**Aim**
Rewrite the records from the line containing "Viewport: 1217px width, 980px height." through the line containing "Looking at the", replacing "green" with "blue" and leaving everything else unchanged. Do not include the pictures in your answer.

**Information shown**
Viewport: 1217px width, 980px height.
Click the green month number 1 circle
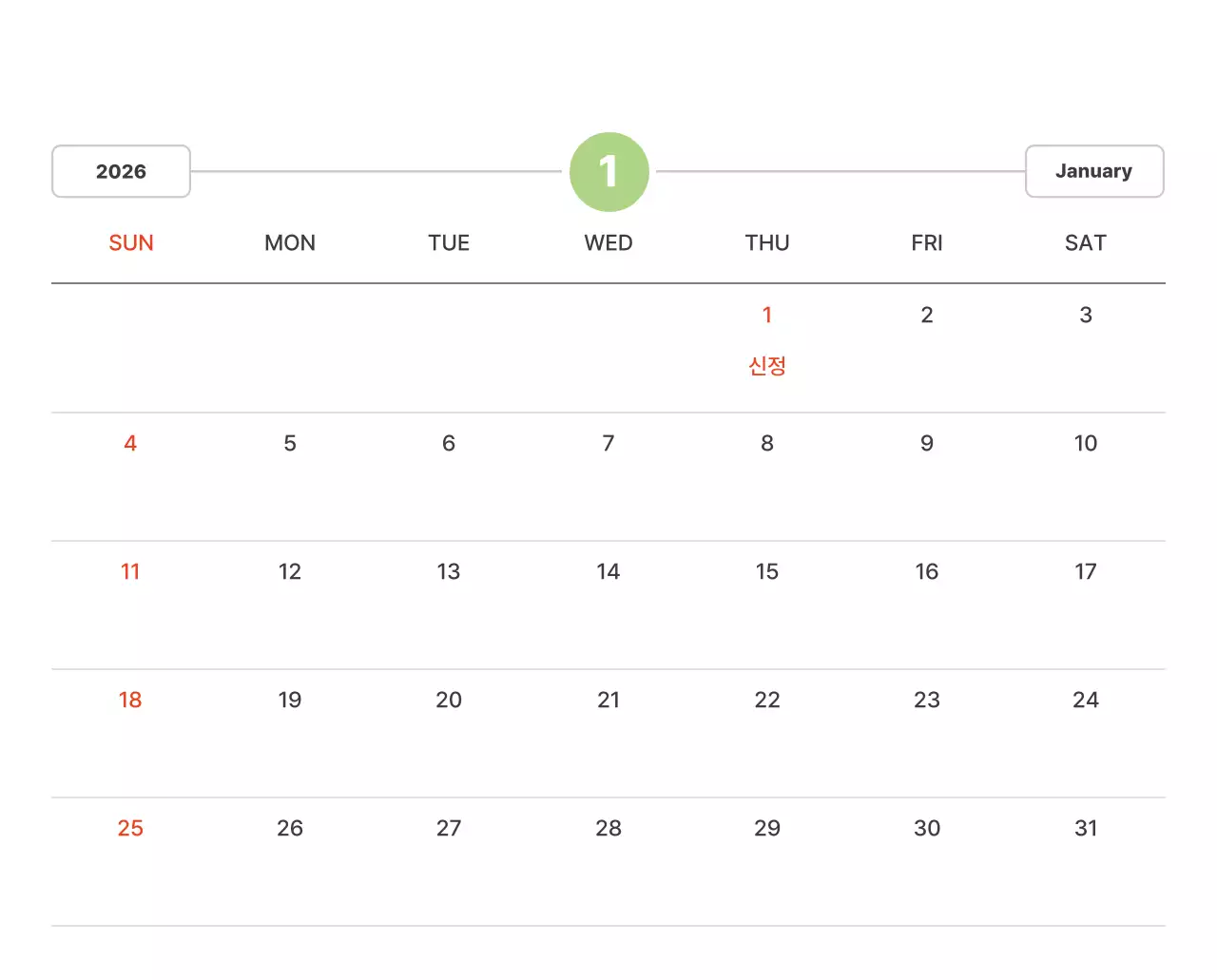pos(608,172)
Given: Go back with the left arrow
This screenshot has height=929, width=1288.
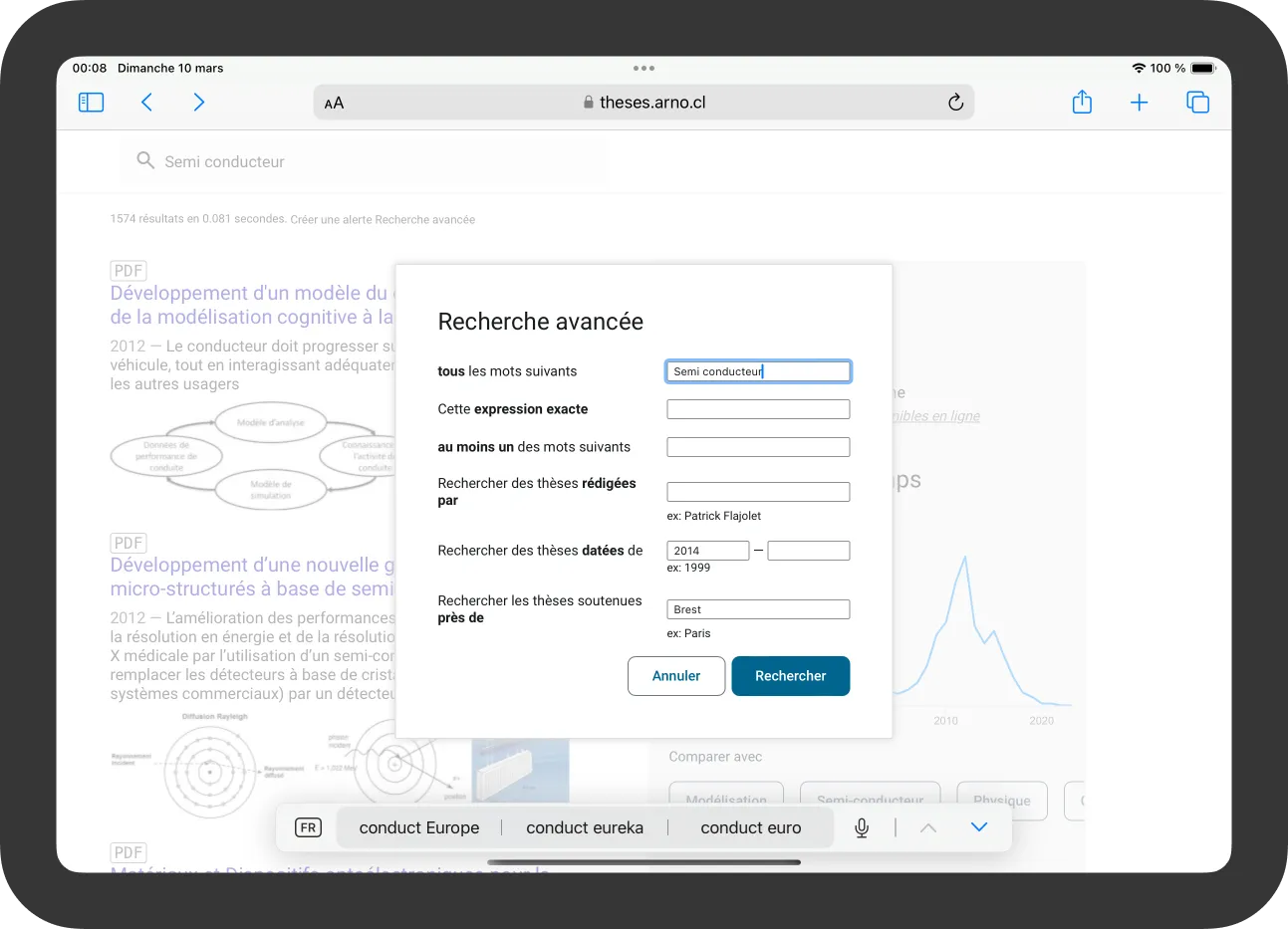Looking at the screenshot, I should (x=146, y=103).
--
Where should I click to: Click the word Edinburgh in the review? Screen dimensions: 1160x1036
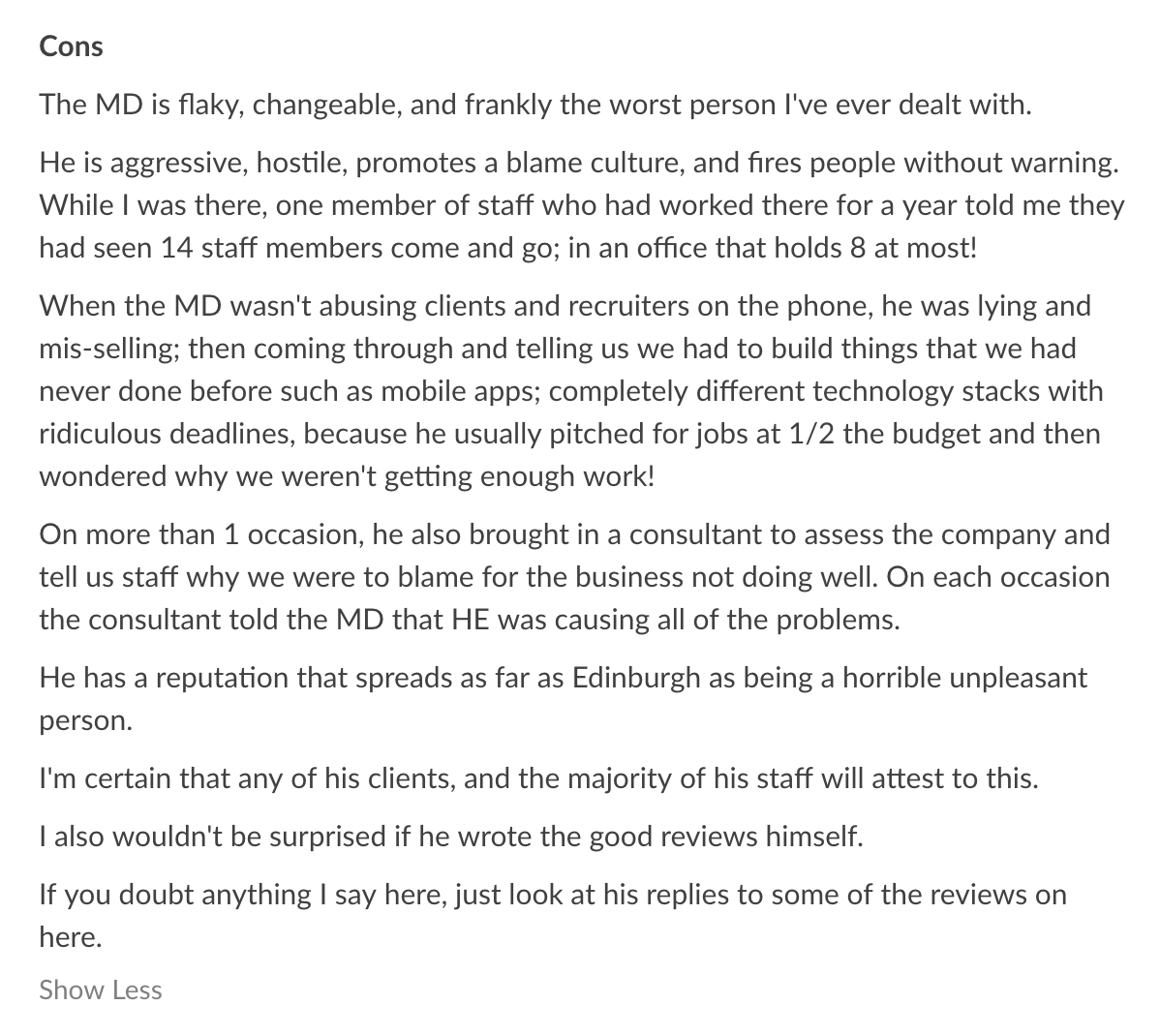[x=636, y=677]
...
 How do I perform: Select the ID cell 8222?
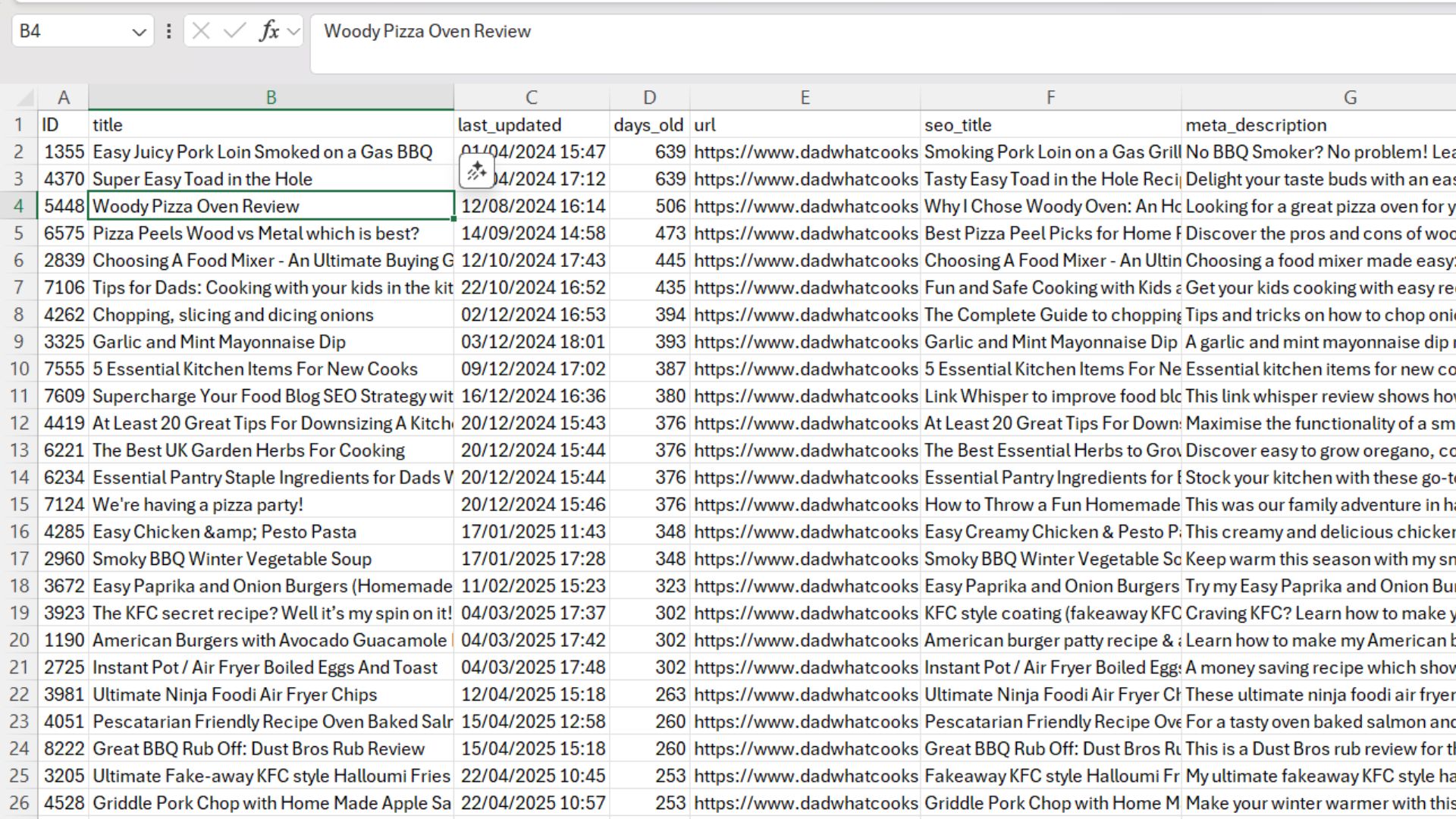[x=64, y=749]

**Worked answer**
Viewport: 1217px width, 980px height.
Click the blue month number 1 circle
pos(608,172)
Given: Go back with the left arrow
This screenshot has height=929, width=1288.
Looking at the screenshot, I should (x=146, y=103).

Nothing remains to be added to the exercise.